When I was a child, I lived in the countryside. It was a time when people just had very little understanding about computer and the operating system was DOS. My aunt had a grocery store and I wandered there everyday. One thing impressed me was that my aunt seemed always to know what her customers looked for.

One day, a young lady came in the shop and my aunt talked to her "Ms. Lin, I think you are coming to buy rice." The lady smiled, "yes, what do you have?" "Yesterday we just imported some fresh rice from Ping-dong, I believe you will like it," said my aunt. "Good, please weigh me a kilogram." The other day, a man rushed to the shop and said, "Ms. Chen, my wife is cooking and she runs out of soy sauce and asks me to buy it, but I don't know which brand she buys." "No problem, one moment." After 30 seconds, my aunt brought a bottle of soy sauce to the man, "she always picked this one." I was curious and asked my aunt why she always knew what customers needed, she just said "it's magic" and then showed me one thing. That's an account book. She recorded every transaction in the book, so she knew what people usually bought and she could expect when they would probably buy it again.



After 25 years, "big data" becomes a trending idea for marketers. Marketers use it for the same purpose as my aunt's, predicting customers' behavior by past records. Of course I know an account book never equals to big data. However, what I want to say is that they both go the same way. My aunt dealt with hundreds of residents in the small town and today's markets interact with millions of customers in the market. They both try to figure out the "personalized behavior patterns" to improve their business. Just we can say, looking for customers' personalized patterns becomes more important than ever because people can shop online other than shopping at stores. Besides, in the past decades, marketers persuaded customers to buy their products by standard messages and customers were thought as "mass" in the context. However, they access abundant information today so they are not persuaded easily anymore. Big data can help tailor personalized messages according to their purchase history.

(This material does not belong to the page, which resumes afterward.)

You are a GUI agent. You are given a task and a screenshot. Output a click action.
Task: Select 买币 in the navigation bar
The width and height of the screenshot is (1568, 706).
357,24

However, big data is useful but not almighty. In the following article, it discusses that big data can provide us validated information but cannot tell us what to do or where to go. Some other problems such as privacy, is also an obstacle for marketers.

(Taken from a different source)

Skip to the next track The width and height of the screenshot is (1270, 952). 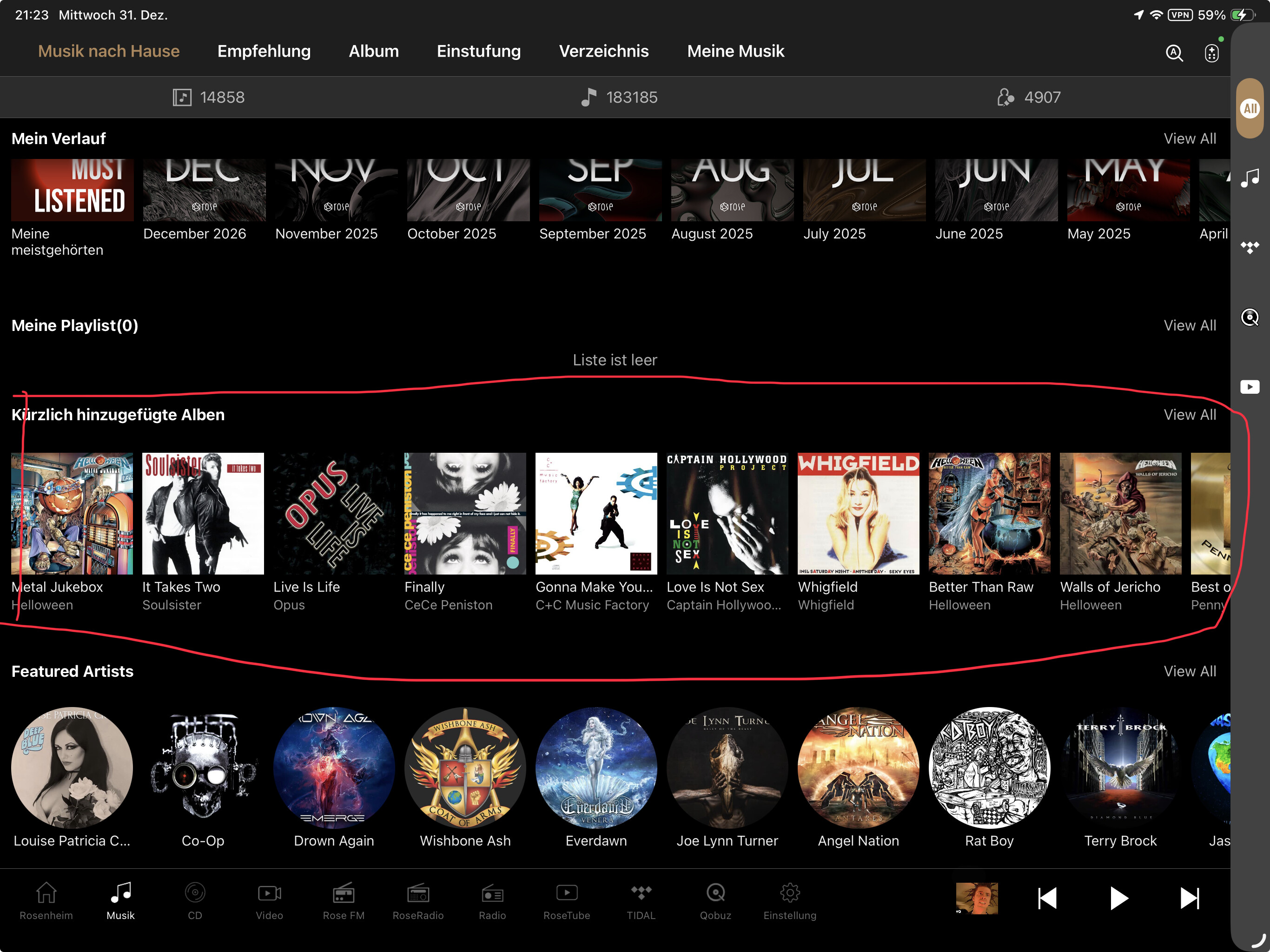tap(1190, 898)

http://www.imediaconnection.com/content/34461.asp#singleview
Big data is an effective tool, but I think marketers' analyzing ability is more important than the tool. Not only being equipped with firearms but also having smart strategies can help us win in every battle.  

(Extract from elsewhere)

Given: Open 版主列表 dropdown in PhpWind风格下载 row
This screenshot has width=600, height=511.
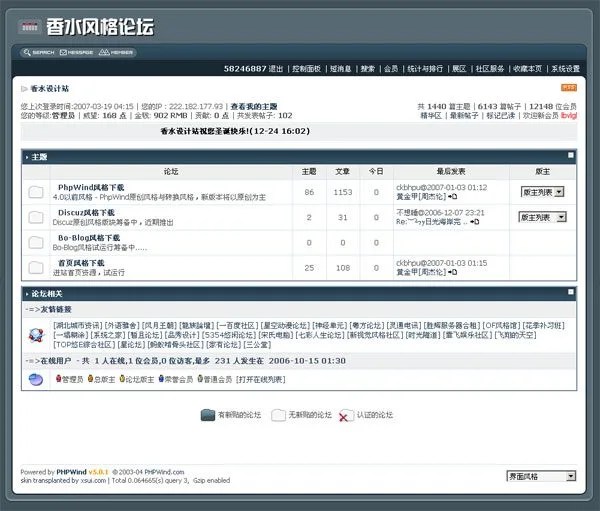Looking at the screenshot, I should tap(543, 191).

In addition, I also want to address another limitation. Customer's expected reactions are based on their past behavior. How can we do if we have nothing about them? How to find out the leads? How can we know what the potential customers are thinking? It is always painful to spend a lot of money to accumulate enough data until we can analyze their preference and provide them corresponded offers. Marketers take the process of "acquiring new customers" for granted. But the results often become reliable only after repeated tests. In digital world, customers are savvy. What they behave in a campaign cannot represent their profiles completely. Is it worthy it to spend a lot to build databases by repeated tests when we have nothing in the beginning? We may need to think about the balance between finding out big elephants and keeping company profits.